FIGURE 40-2 Feedback control of effective circulating volume. A low effective circulating volume triggers four parallel effector pathways (numbered 1 to 4) that act on the kidney, either by changing the hemodynamics or by changing Na+ transport by the renal-tubule cells. ANS, autonomic nervous system.
TABLE 40-2
ECF Volume Receptors
|
“Central” vascular sensors High pressure JGA (renal afferent arteriole) Carotid sinus Aortic arch Low pressure Cardiac atria Pulmonary vasculature Sensors in the CNS (less important) Sensors in the liver (less important) |
Box 40-2
Renal Hypertension
In the 1930s, Goldblatt produced hypertension experimentally in unilaterally nephrectomized animals by placing a surgical clip around the renal artery of the remaining kidney (one-kidney Goldblatt hypertension). The constriction can be adjusted so that it results not in renal ischemia, but only in a reduction of the perfusion pressure distal to the clip. This maneuver stimulates the renal baroreceptors, leading to a rapid increase in synthesis and secretion of renin from the clipped kidney. The renin release reaches a peak after 1 hour. As renin cleaves ANG I from angiotensinogen, systemic ANG I levels rise quickly. ACE, present mainly in the lungs but also in the kidneys, then rapidly converts ANG I into ANG II. Thus, within minutes of clamping the renal artery, one observes a sustained rise in systemic arterial pressure. The newly established stable elevation in systemic pressure then normalizes the pressure in the renal artery downstream from the constriction. From this time onward, circulating renin and ANG II levels decline toward normal over 5 to 7 days, while the systemic arterial pressure remains abnormally high. The early rise in blood pressure is the result of the renin-angiotensin vasoconstrictor mechanism, which is activated by the experimentally induced reduction in pressure and flow in the renal artery distal to the constriction. The later phase of systemic hypertension is the result of aldosterone release and of the retention of salt and water.
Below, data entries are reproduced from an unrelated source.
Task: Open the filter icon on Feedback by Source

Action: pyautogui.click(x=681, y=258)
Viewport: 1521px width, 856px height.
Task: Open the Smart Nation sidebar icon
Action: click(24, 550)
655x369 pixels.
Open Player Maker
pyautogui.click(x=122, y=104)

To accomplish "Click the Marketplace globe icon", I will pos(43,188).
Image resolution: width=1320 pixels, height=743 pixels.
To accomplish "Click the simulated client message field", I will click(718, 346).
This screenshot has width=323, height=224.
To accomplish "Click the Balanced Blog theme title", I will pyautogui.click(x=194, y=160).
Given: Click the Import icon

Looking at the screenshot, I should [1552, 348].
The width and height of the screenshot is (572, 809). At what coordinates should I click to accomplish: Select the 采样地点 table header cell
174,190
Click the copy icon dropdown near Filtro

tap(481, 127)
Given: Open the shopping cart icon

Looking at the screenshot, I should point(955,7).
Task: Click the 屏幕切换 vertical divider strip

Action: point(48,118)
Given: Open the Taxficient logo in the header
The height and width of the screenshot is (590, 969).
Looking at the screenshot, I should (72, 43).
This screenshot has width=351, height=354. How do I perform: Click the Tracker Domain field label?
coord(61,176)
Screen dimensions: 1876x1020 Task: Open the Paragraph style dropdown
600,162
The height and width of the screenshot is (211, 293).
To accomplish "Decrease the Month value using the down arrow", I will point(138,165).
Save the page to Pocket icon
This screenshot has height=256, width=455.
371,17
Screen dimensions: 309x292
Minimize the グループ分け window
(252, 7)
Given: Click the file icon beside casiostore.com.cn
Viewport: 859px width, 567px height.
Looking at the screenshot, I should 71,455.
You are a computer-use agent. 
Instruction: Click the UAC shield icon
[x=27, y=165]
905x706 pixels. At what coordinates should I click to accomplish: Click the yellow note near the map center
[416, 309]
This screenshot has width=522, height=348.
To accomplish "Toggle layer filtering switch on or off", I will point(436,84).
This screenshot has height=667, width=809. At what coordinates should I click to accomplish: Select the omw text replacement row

Unilateral partial clamping of a renal artery in an otherwise healthy animal also produces hypertension (two-kidney Goldblatt hypertension). As in the one-kidney model, the clipped kidney increases its synthesis and secretion of renin. Renin then causes ANG II levels to increase systemically and will, in addition to the effect on the clamped kidney, cause the nonclamped contralateral kidney to retain salt and water. As in the one-kidney model, the resulting hypertension has an early vasoconstrictive phase and a delayed volume-dependent phase. These models of hypertension show that the kidney can be critical as a long-term baroreceptor. Thus, when increased resistance in a renal artery leads to reduced intrarenal perfusion pressure, the rest of the body, including central baroreceptors, experiences—and cannot counteract—the sustained hypertension.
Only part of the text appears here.